**Linhas de dados:**
----
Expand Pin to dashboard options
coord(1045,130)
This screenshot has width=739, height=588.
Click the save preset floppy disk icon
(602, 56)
----
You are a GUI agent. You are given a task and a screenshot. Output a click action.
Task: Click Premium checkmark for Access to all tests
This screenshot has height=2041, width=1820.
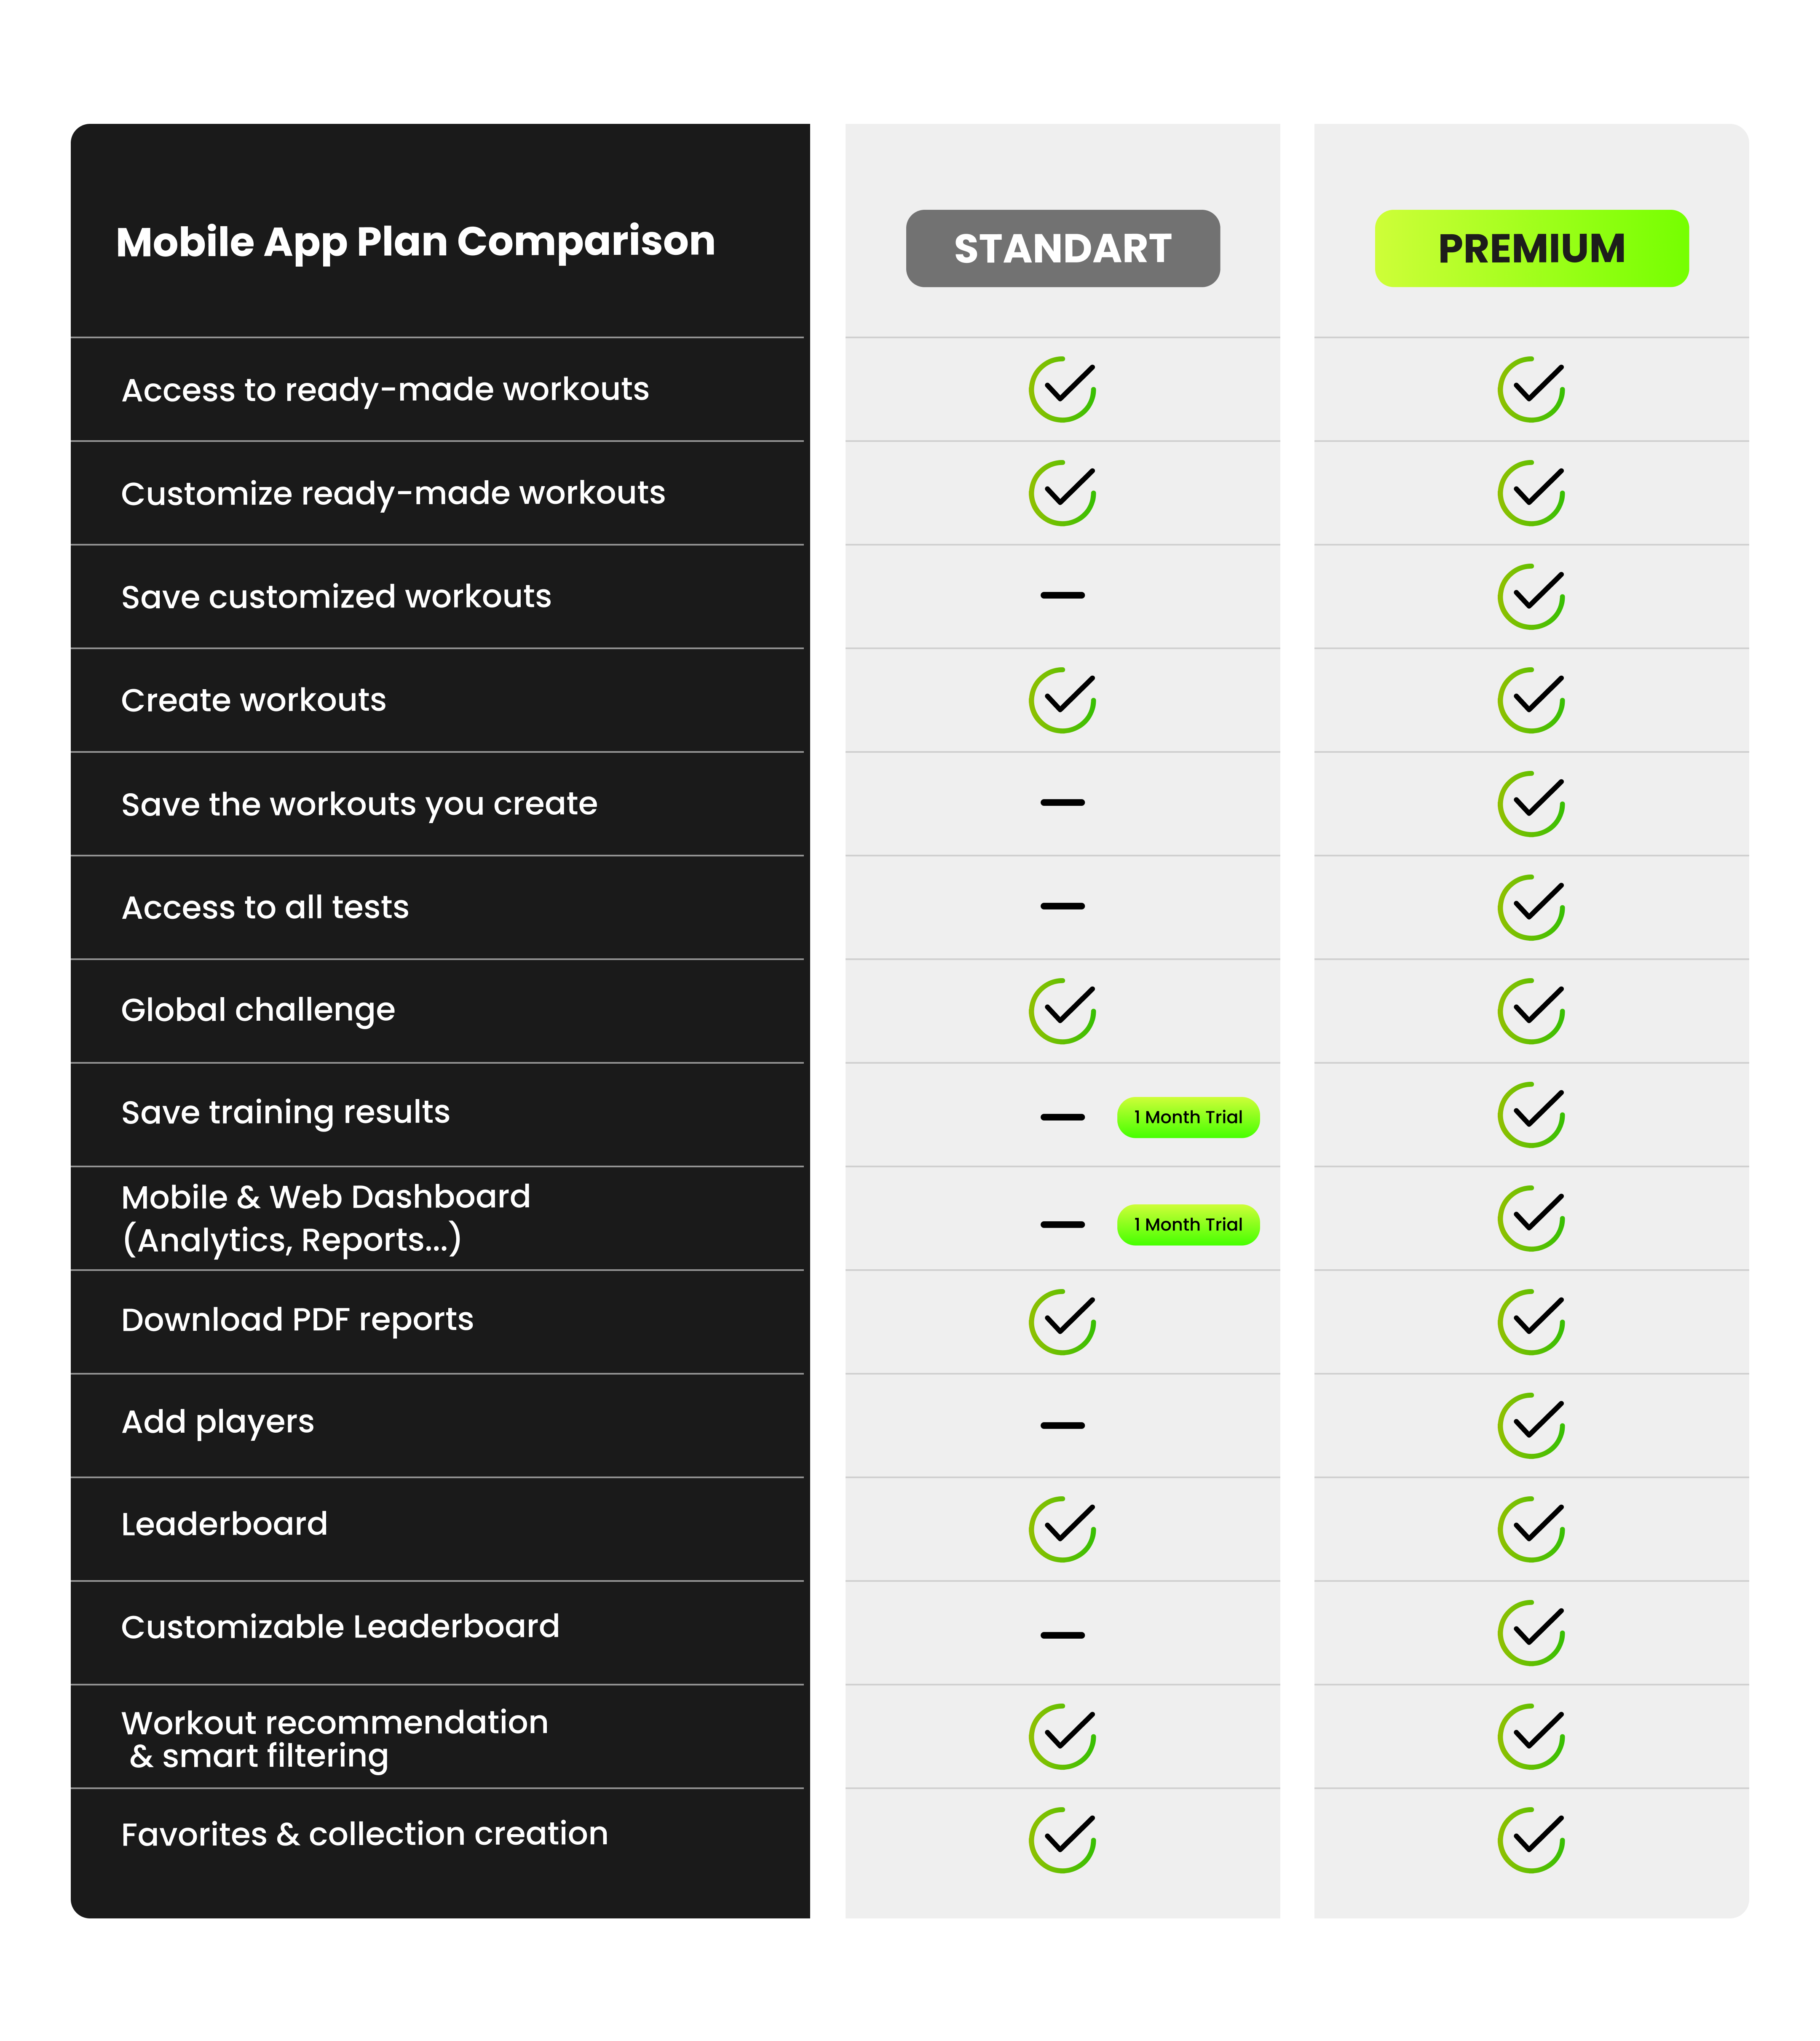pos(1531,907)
----
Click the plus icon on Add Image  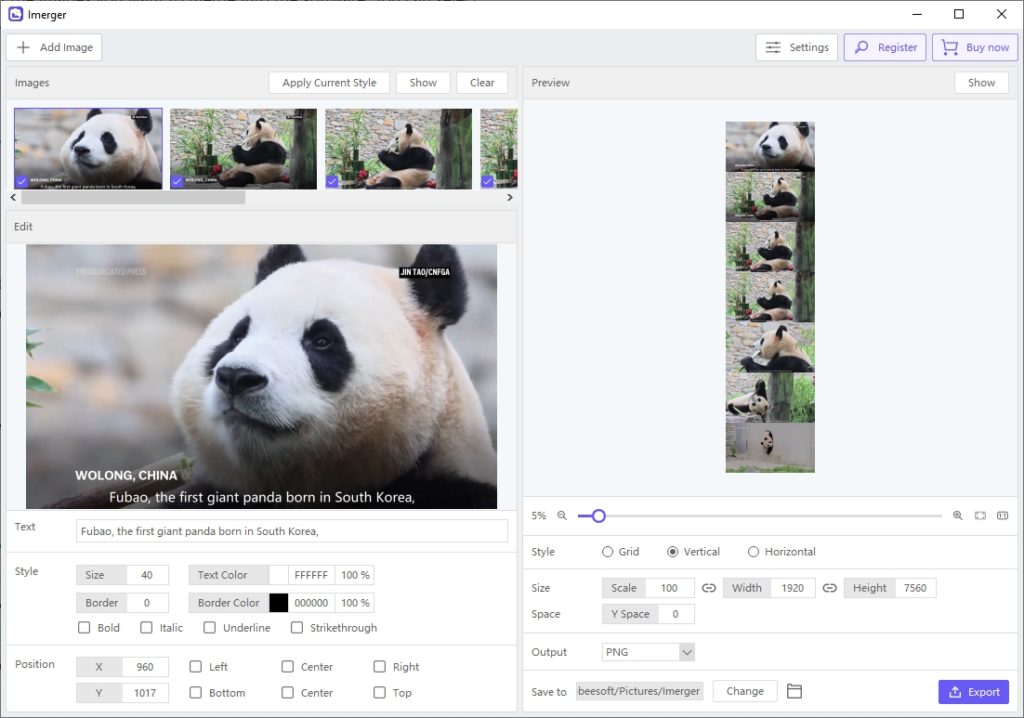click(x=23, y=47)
----
**O que se pede:** Por favor, apresente como CSV de duas colunas, "texto" e "resposta", os registros entre a linha que contém "You are a GUI" e a linha que contém "pos(1531,907)", inclusive, com uma linha por registro. Coloque cada campo entre aspas, troque as quebras de linha por espaços e omita as imagens.

**Resposta completa:**
texto,resposta
"You are a GUI agent. You are given a task and a screenshot. Output a click action. Task: Click Premium checkmark for Access to all tests This screenshot has height=2041, width=1820.","pos(1531,907)"